What is Psychological Therapy?
We offer several types of psychological therapy here at Therapy4Kids, including CBT, play therapy, dramatherapy, systemic, narrative, behavioural and integrative approaches, counselling, motivational interviewing and Acceptance & Commitment Therapy (ACT).
CBT
Cognitive behavioural therapy (CBT) is a type of talking treatment which focuses on how your thoughts, beliefs and attitudes affect your feelings and behaviour, and teaches you coping skills for dealing with different problems.
It combines cognitive therapy (examining the things you think) and behaviour therapy (examining the things you do).
Play therapy
Play therapy helps children to express themselves, explore their thoughts and feelings, and make sense of their life experiences. Our psychologists may see children and young people individually or with other family members. The therapeutic relationship is developed through talking or play, depending on age.
Play is a natural activity of learning, exploration and communication for children, and it is considered highly effective for helping children to ‘play out’ what they may find difficult to put into words.
Dramatherapy

Dramatherapy is a unique form of psychotherapy that integrates story, improvisation, movement, art-making and projective play.
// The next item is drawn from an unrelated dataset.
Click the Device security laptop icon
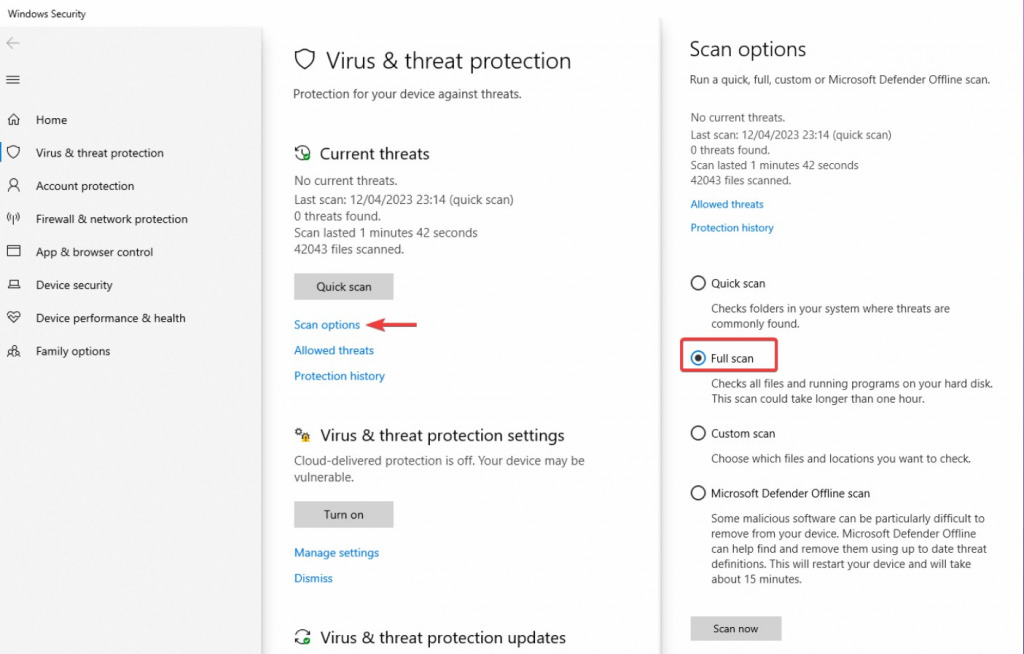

The result is an active, experiential process that draws on the child’s capacity for creativity, utilising it as a central means of accessing and expressing feelings, gaining insight, and practicing successful new approaches to difficult situations.
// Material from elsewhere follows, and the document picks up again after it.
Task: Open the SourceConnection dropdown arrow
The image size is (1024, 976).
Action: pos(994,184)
Sometimes the stories dramatherapists listen to are real and sometimes they are fantasy. Sometimes stories are told by children in role, sometimes not. Stories may be enacted using objects (such as puppets, dolls, or other toys), using one’s body, or using one’s voice.
What are the potential benefits of dramatherapy?
Some specific benefits likely to be achieved in dramatherapy with children include reducing feelings of anxiety, developing new coping skills and patterns, broadening the range of expression of feelings, experiencing improved self-esteem and confidence, increasing sense of play and spontaneity, affirming body-boundaries and developing relationships.
Dramatherapy provides a developmentally appropriate means of processing events with children and adolescents for whom verbal methods alone may be insufficient. It taps into their natural propensity toward action and utilises it to engage children in play as a means of safely exploring issues and painful feelings.
Often children don’t communicate their feelings and thoughts through words alone. They have another language – that of play. Children use toys, objects, and stories to attempt to understand the world around them, as well as to communicate their needs, wants, and fears. A dramatherapist working with children is trained to speak and understand this special language.
What types of difficulties do Dramatherapists work with?
Dramatherapists work with children experiencing a variety of issues including but not limited to depression and anxiety, bereavement and loss, PTSD and complex-trauma; social, emotional and behavioural challenges, learning difficulties, neurological and developmental delay disorders.